McNealy then invited SeeBeyond Technology CEO Jim Demetriades onstage to talk about his company and the acquisition, which Sun and SeeBeyond have been negotiating for several months.
Sun and SeeBeyond have had a marketing partnership since October 2004. McNealy said the acquisition will help fill what he described as “a little bit of a hole in our Web services stack.”
“[SeeBeyonds] ICAN [Integrated Composite Application Network suite] is the worlds only organically developed J2EE integration technology that runs on any application server,” Demetriades said.
Sun and SeeBeyond now will work to bring ICAN into compliance with the recently approved JBI 1.0 (Java Business Integration) specification from the JCP (Java Community Process).

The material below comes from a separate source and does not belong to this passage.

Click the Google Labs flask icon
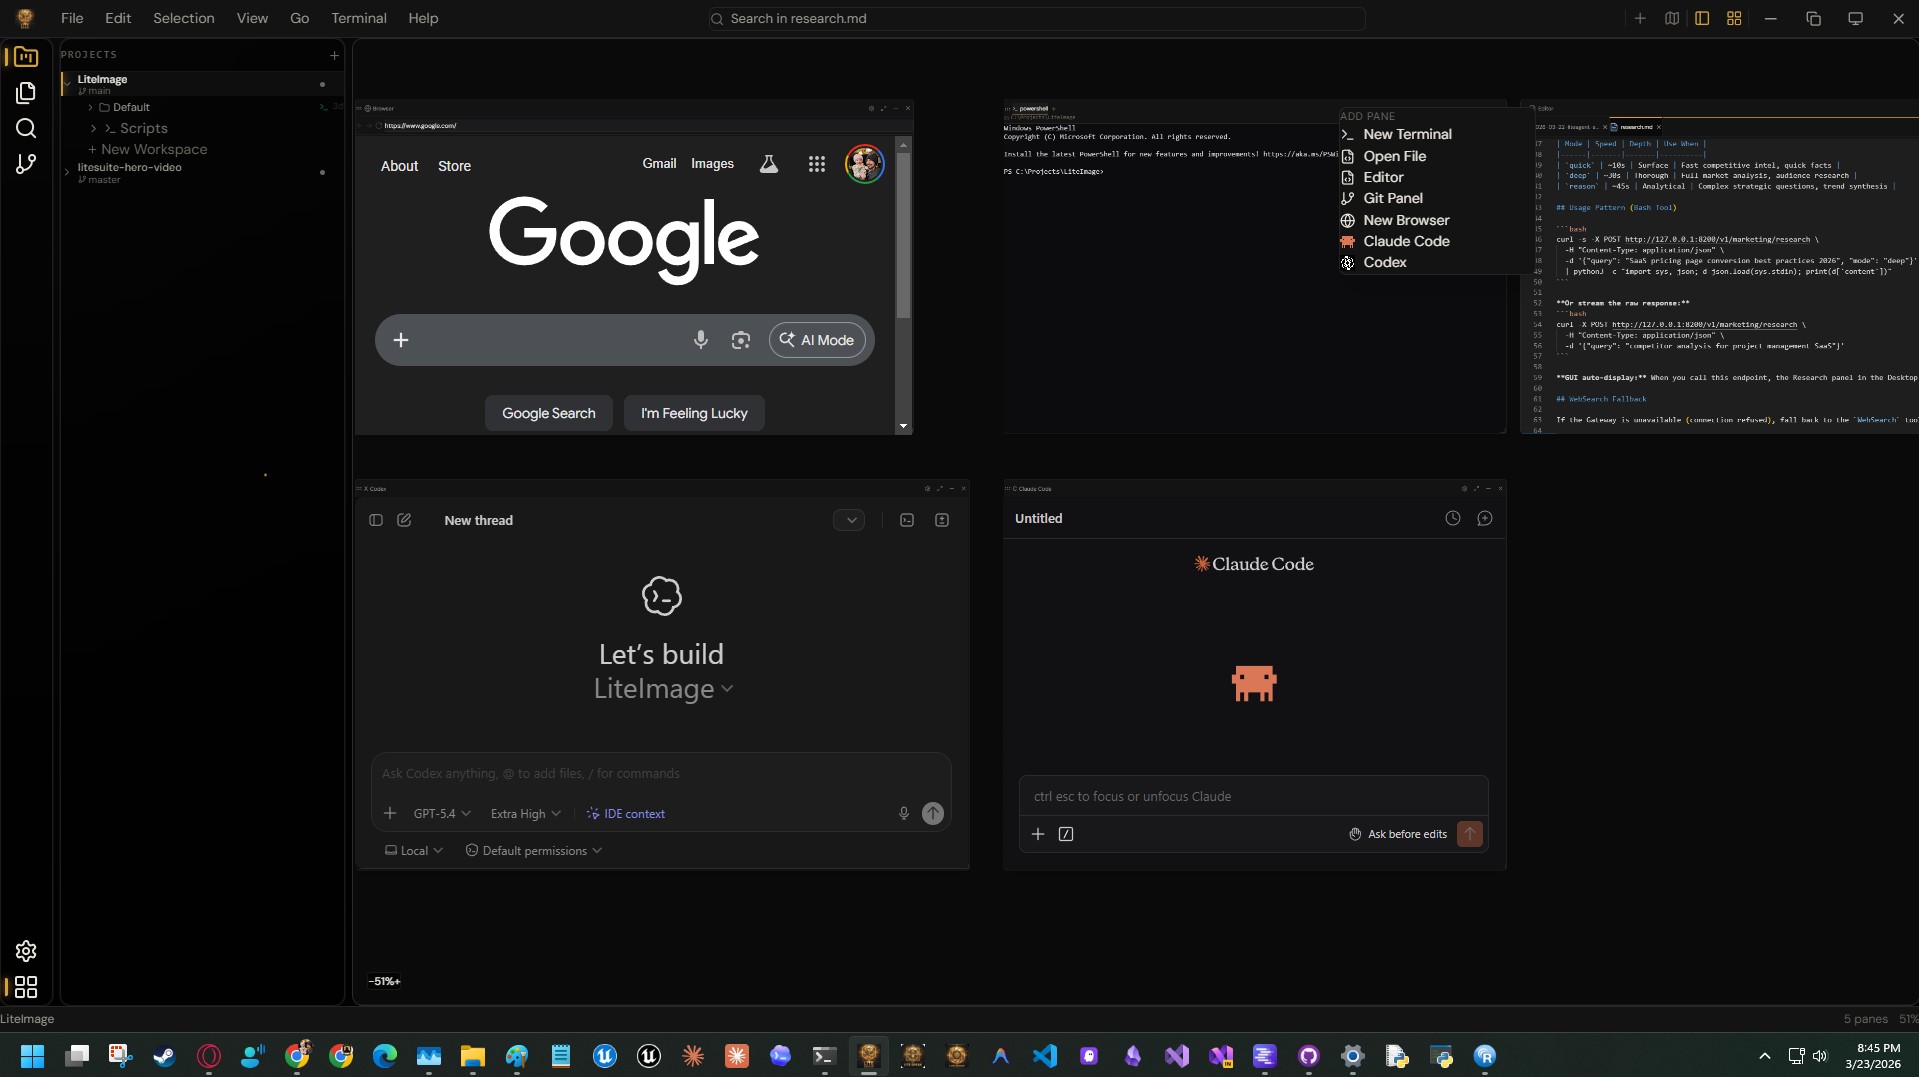Viewport: 1919px width, 1077px height. tap(768, 164)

Before presenting the “Dukie” Java community awards, McNealy highlighted the overall successes of the Java community, claiming that there are 4.5 million Java developers worldwide and 912 members of the JCP. He also announced that more than 1 billion Java Card smart cards are now in circulation and brought Olivier Piou, the CEO of smart-card manufacturer Axalto, onstage to highlight the success of the Java Card technology.
“This year, we will sell over 400 million Java Cards,” Piou said. He displayed the Java Card technology that will be part of the new U.S. electronic passport, and discussed a number of social services programs now using Axaltos cards for benefits access, including a government health care program in Puerto Rico.

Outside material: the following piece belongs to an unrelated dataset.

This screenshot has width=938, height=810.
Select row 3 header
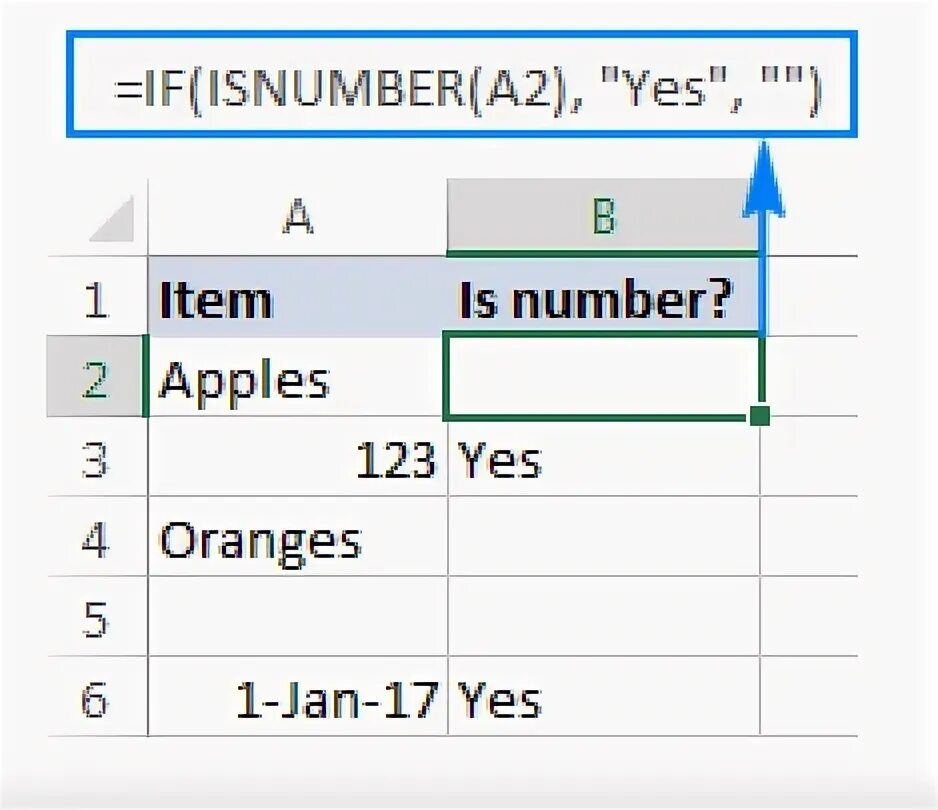point(97,456)
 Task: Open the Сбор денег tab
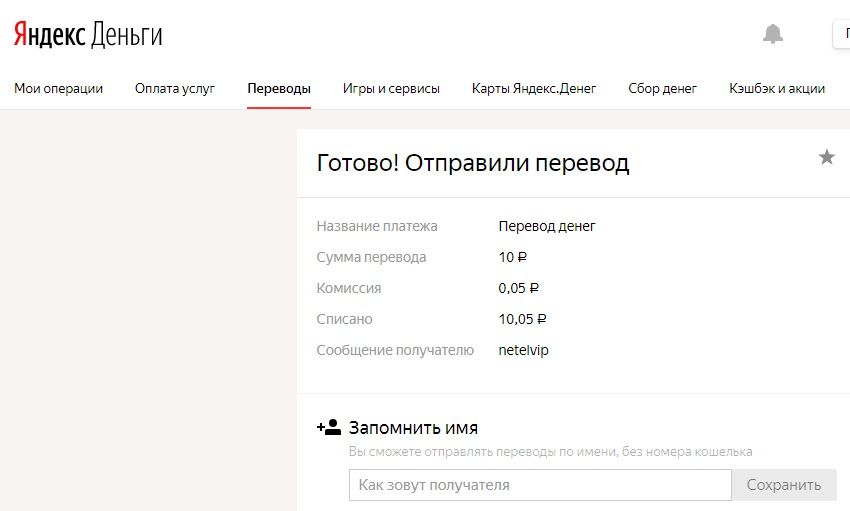[x=662, y=88]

McNealy then turned the stage into a bully pulpit, urging the Java community to help use Java to conquer the digital divide—particularly in the areas of health care and education.
“Health care matters to all of us,” he said. “And I dont think theres any industry thats more screwed up than the computer industry except health care, which kills everybody eventually.”
He pointed to the vast administrative burden patients face, as well as the failures of health services that are caused by a breakdown in information sharing. “There are 98,000 deaths per year [in the United States] that are preventable,” he said. “And $300 billion is spent annually on treatments yielding no benefit—sort of like an OS upgrade. An e-health initiative is absolutely critical.”
McNealy highlighted the successes of the Brazilian government in creating an electronic health information network. Fabiane Nardon, chief technology officer of the Brazilian National Health System—a winner of a Java community award—came onstage to discuss her agencys system, which gives health care workers in the city of Sao Paolo instant access to patient medical records, prescriptions and medical history. The entire system was written in Java and has been open-sourced by the Brazilian government for use by any public health organization.
McNealys second request of the community was to help with education. As part of that initiative, he announced the Global Education Learning Community, an effort to create open-source educational materials for primary and secondary learning, including textbooks and tests.
“The cost of textbooks is $1,000 per student per year,” McNealy said. “And who knows how good these textbooks are?” By creating an online set of texts for self-paced learning and using a community process to create better materials, he said that rather than having “No Child Left Behind,” there would be “no child held back.”